Deutsche Zweifel an Trumps Außenpolitik: NATO, Grönland und globales Engagement im Fokus
Eine aktuelle Umfrage des ZDF-'Politbarometers' wirft ein neues Licht auf die öffentliche Wahrnehmung der US-Außenpolitik unter Präsident Donald Trump in Deutschland. Eine deutliche Mehrheit von 78 Prozent der Befragten sieht die Politik Trumps als Bedrohung für den Fortbestand der NATO an, während nur 18 Prozent diese Ansicht nicht teilen.
Zusätzliches Aufsehen erregte Trumps geäußerter Wunsch, die rohstoffreiche Insel Grönland, die derzeit dem NATO-Mitglied Dänemark zugeordnet ist, zu erwerben. In diesem Kontext betonte die dänische Premierministerin Mette Frederiksen die Priorität der kollektiven Verteidigungspolitik innerhalb der NATO.
Ebenfalls erwähnenswert sind die Militäraktionen der US-Streitkräfte in Venezuela, wo zu Jahresbeginn der autoritäre Präsident Nicolás Maduro festgenommen wurde. Diese Aktion erfolgte nach Trumps Forderung, von den venezolanischen Ölexporten zu profitieren. Die Mehrheit der Deutschen (69 Prozent) wünschen sich eine klare Distanzierung der EU von solchen US-Vorgehensweisen.

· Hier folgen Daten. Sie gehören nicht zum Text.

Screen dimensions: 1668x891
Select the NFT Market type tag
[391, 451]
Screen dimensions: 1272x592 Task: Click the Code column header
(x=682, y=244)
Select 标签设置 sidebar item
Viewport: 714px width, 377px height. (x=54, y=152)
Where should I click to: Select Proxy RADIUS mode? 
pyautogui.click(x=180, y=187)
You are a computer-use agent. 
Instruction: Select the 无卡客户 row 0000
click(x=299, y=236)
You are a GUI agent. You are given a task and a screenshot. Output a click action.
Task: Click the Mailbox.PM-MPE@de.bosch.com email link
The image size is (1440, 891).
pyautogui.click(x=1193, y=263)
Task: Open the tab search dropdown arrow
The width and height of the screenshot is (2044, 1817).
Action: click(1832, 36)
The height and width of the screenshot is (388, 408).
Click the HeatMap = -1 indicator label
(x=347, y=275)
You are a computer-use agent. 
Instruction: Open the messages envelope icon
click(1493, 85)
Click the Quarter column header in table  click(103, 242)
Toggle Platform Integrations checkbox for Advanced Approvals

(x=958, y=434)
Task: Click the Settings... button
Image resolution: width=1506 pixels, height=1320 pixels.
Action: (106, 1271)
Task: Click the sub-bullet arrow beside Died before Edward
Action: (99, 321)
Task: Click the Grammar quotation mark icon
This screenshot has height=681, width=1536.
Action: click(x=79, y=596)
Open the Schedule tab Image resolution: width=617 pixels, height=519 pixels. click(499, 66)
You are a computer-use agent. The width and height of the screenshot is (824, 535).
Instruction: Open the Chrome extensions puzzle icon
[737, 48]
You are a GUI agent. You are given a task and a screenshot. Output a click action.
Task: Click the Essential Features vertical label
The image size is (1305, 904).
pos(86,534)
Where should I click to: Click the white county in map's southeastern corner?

In Bezug auf die Protestbewegungen im Iran zeigen sich die Meinungen der Deutschen gespalten. Während 37 Prozent ein US-Eingreifen befürworten würden, lehnt es die gleiche Anzahl ab. Die potentielle Bundeswehr-Beteiligung an einer Waffenruhe in der Ukraine ist ebenfalls umstritten. Eine knappe Mehrheit von 49 Prozent befürwortet eine solche Beteiligung, wobei deutliche Unterschiede zwischen West- und Ostdeutschland bestehen. Die Umfrage, die vom 13. bis 15. Januar von der Forschungsgruppe Wahlen durchgeführt wurde, ist repräsentativ für die Wahlberechtigten in Deutschland.